### Given request a
Recast the records, from their start up to and including the line with "coord(1355,27)", as a two-column CSV with the headers request and answer. Give one row per request, put each field in quotes, replace line breaks with spaces, and leave out the pictures.

### Text passage

— start —

I would like to take this time to wish all my Canadian visitors a happy Canada Day!  Our nation is 151 years old today, and may I say it looks well for its age.

We have a lot of good things going for us here, but in between the BBQs and fireworks I’d like us to pause and reflect on the fact that our nation is not perfect.  We still have inequalities within our borders, between races, language groups, genders and gender orientations.  We’ve made progress in all of these areas, making Canada a better place for everyone, but we still have a long way to go.  And we must always be mindful that there are people who want us to halt our progress and return to more repressive and cruel ways.

Our civil rights, as enshrined in the Canadian Charter of Rights and Freedoms, are not immutable laws of nature, but are rather privileges, agreed upon by the majority, and they can be just as easily taken away.  Our American neighbours are learning this painful lesson right now, as an increasingly fascist government consolidates its power and punishes the weakest and most vulnerable for the crime of existing.  We must remember that there are proto-fascists within our own nation, who dream of doing the same thing here.

— end —

### Rows
— start —

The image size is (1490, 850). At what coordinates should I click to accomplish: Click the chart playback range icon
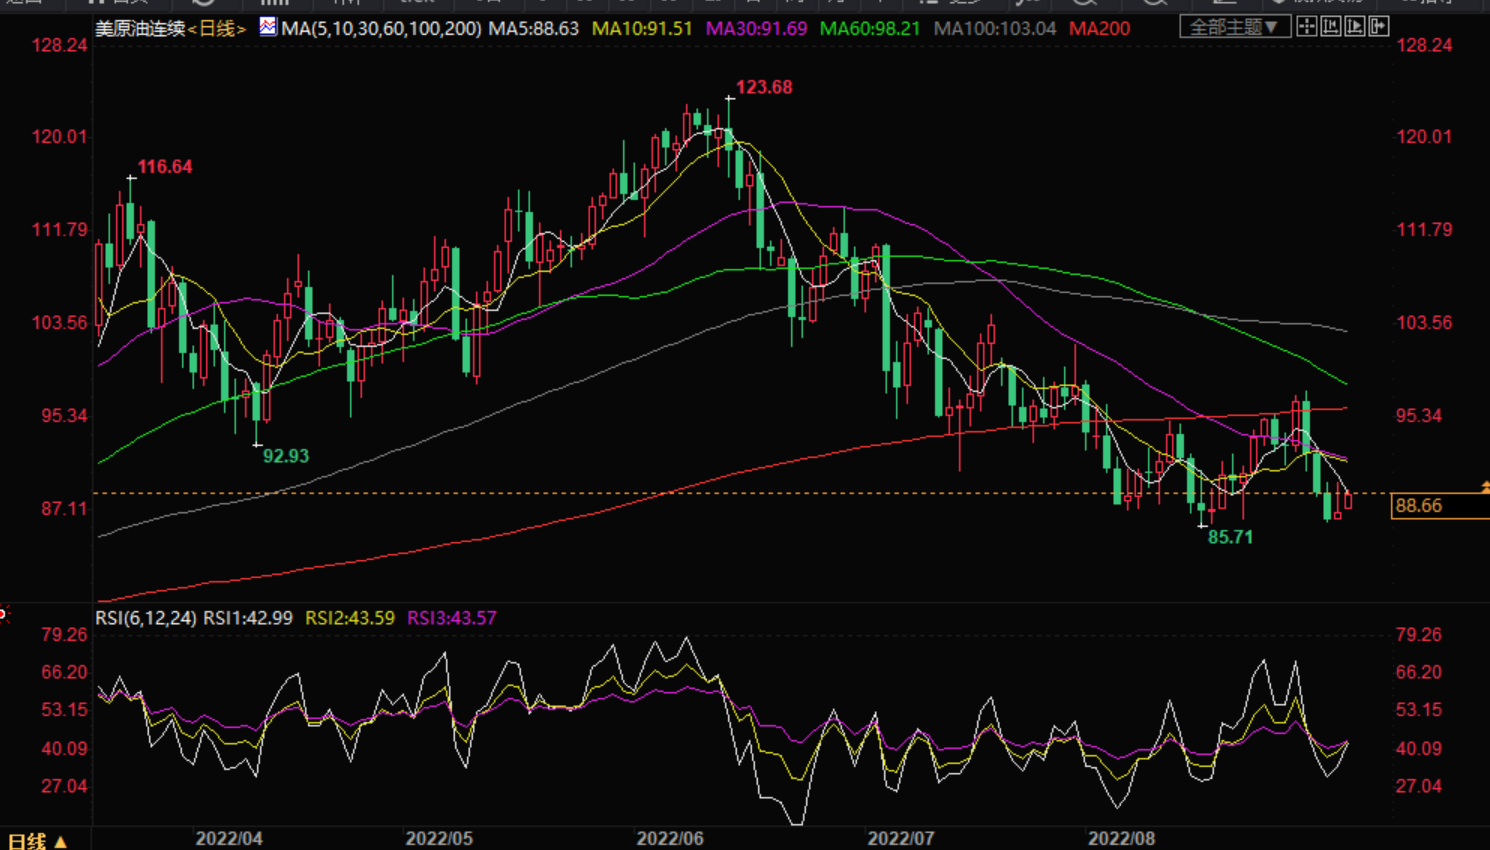coord(1355,27)

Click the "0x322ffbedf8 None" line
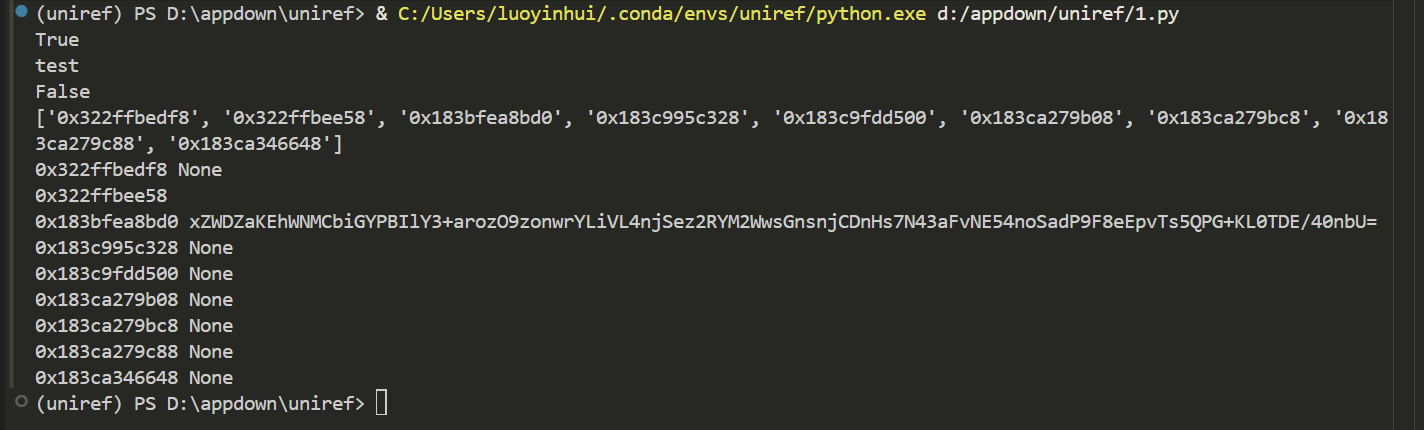click(x=128, y=170)
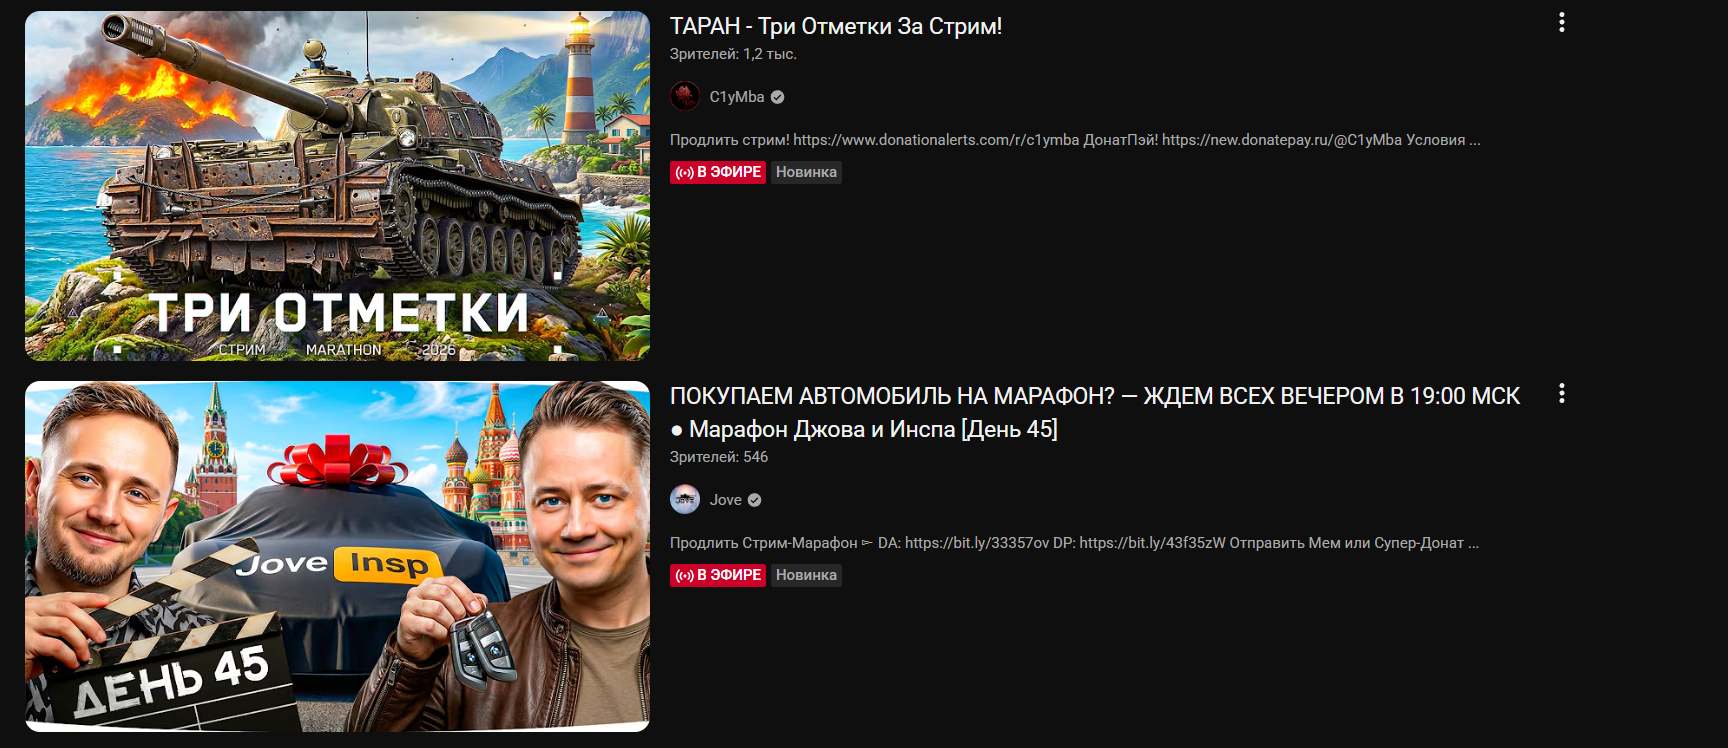Open video titled ТАРАН - Три Отметки За Стрим!
Image resolution: width=1728 pixels, height=748 pixels.
[836, 26]
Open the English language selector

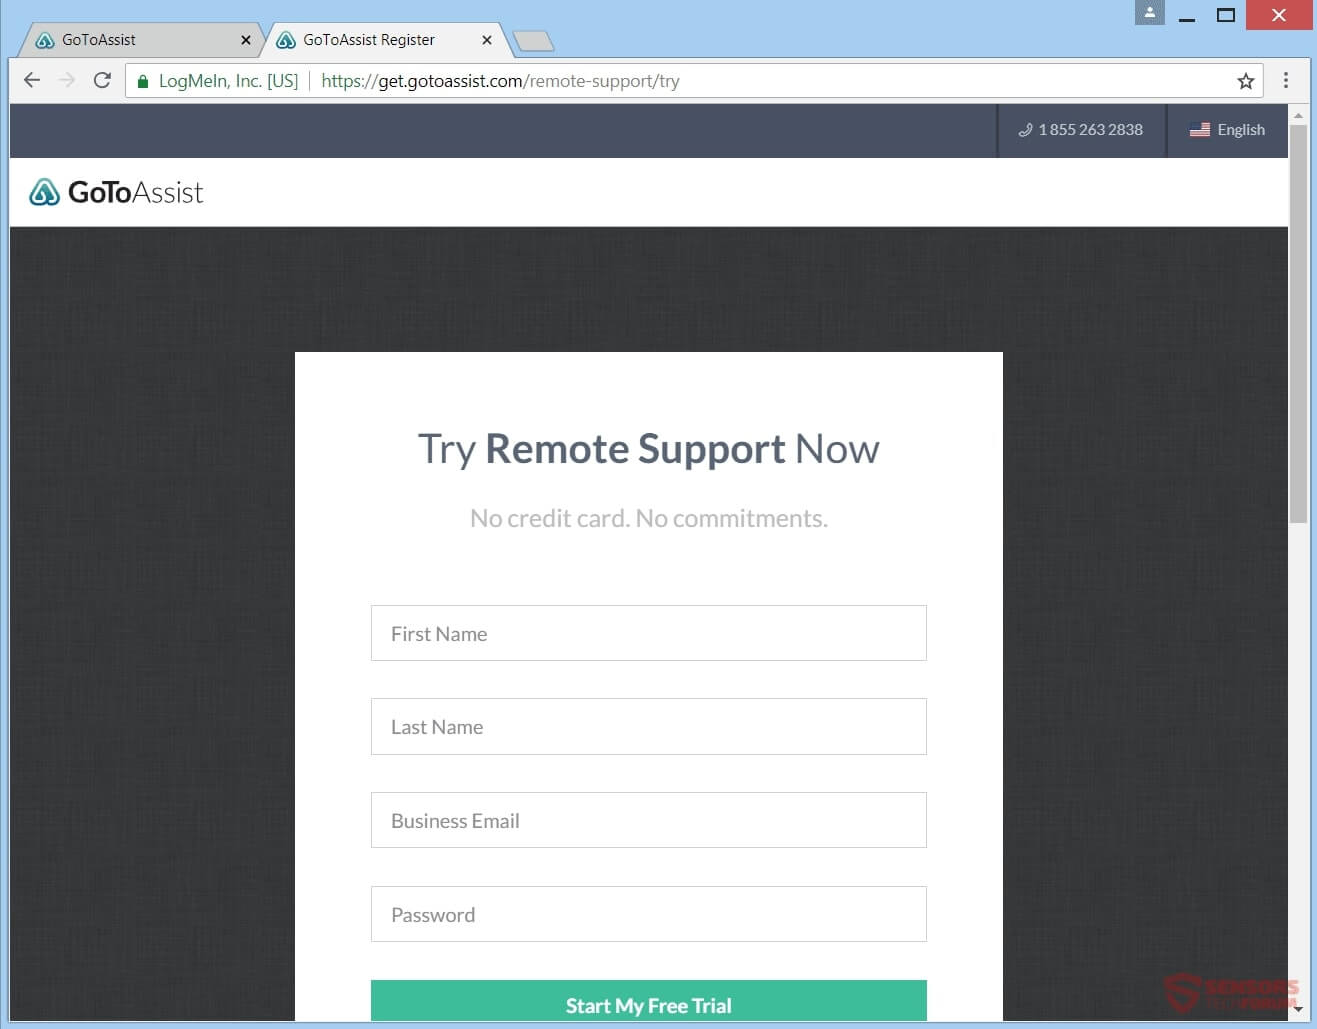point(1240,129)
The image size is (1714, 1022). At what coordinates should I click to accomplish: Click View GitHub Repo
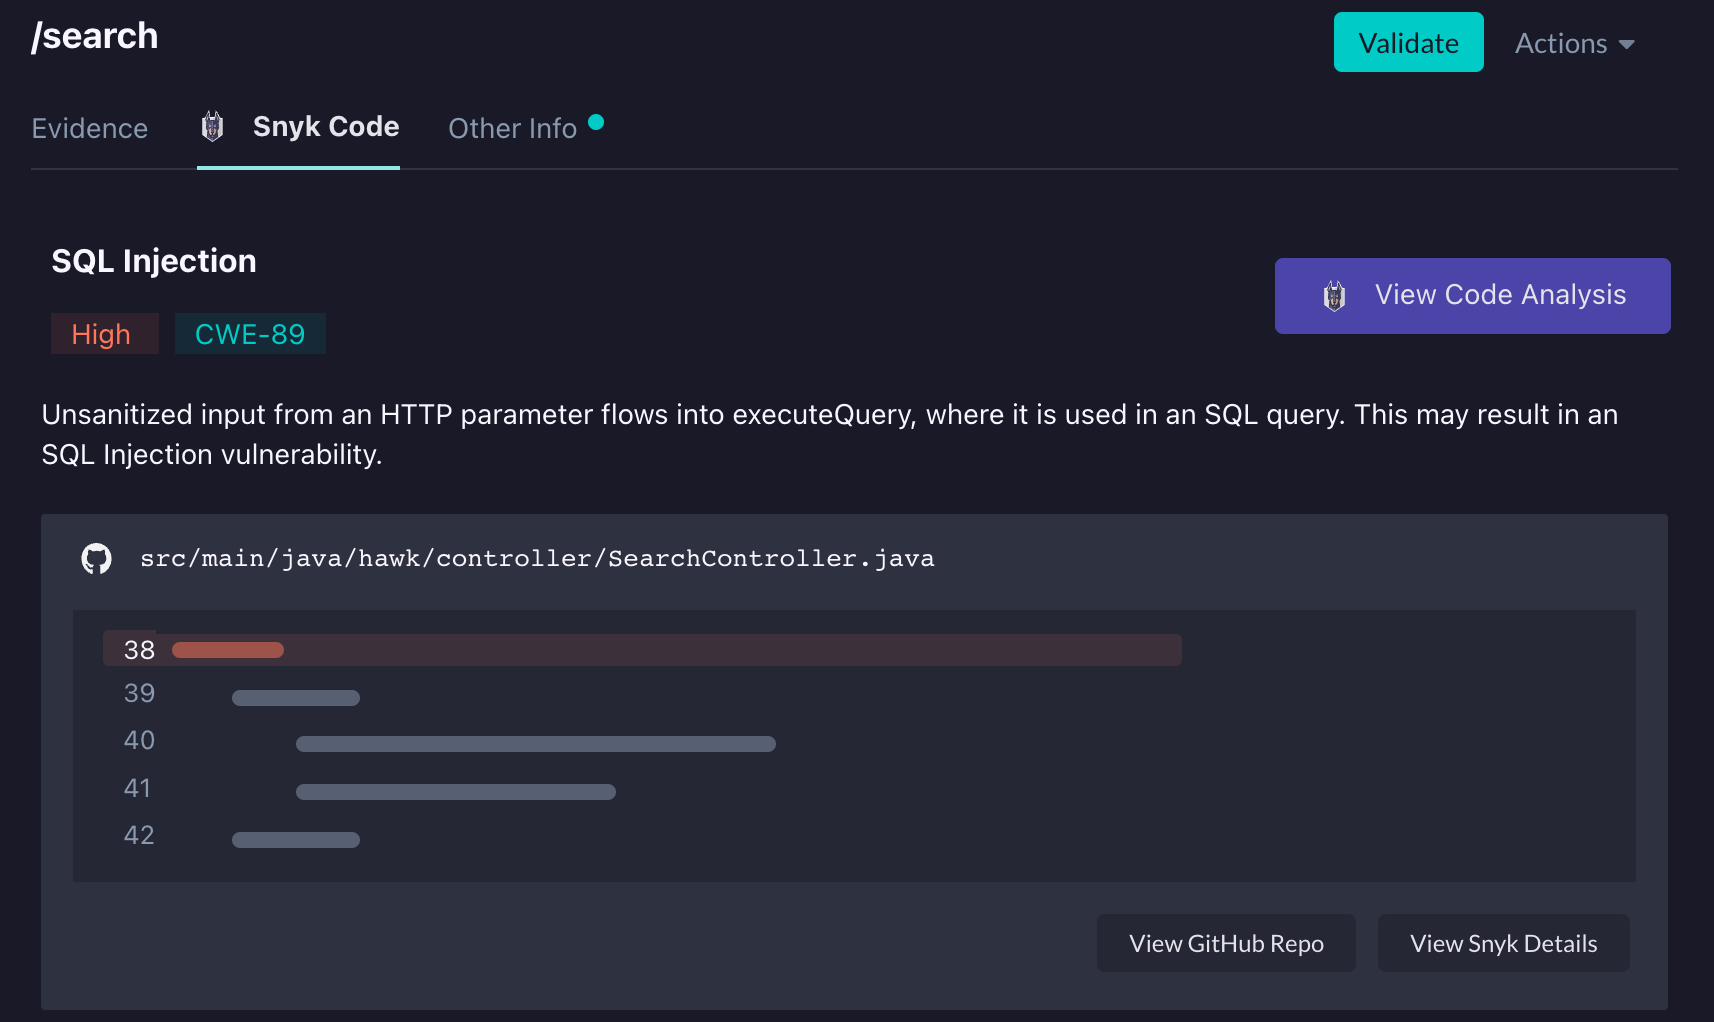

— end —

### Given request b
Continue the Canada Day post from the point where it stops.

### Written answer a
request,answer
"The image size is (1490, 850). At what coordinates should I click to accomplish: Click the chart playback range icon","coord(1355,27)"

### Written answer b
The last Conservative government used nationalism as one of its rallying cries, and in 2015 ran the most racist election campaign I’d had the displeasure of seeing.  Worse, they almost won on the strength of their racism.  We need to remember how close we came to following America’s spiral into the abyss.   We could still go that way, in the next election or the one after that.

So today, let us resolve to be kind to each other regardless of race or language or religion or gender or orientation.  Let us help the cause of justice where we can, with the gifts we possess.  Let us welcome those who come to our land seeking safe refuge.  Let us remember to vote, every election, and to carefully consider our vote, for evil’s best ally is not the fascist but the apathetic and the ignorant.

Happy Canada Day.  May the true north remain strong and free.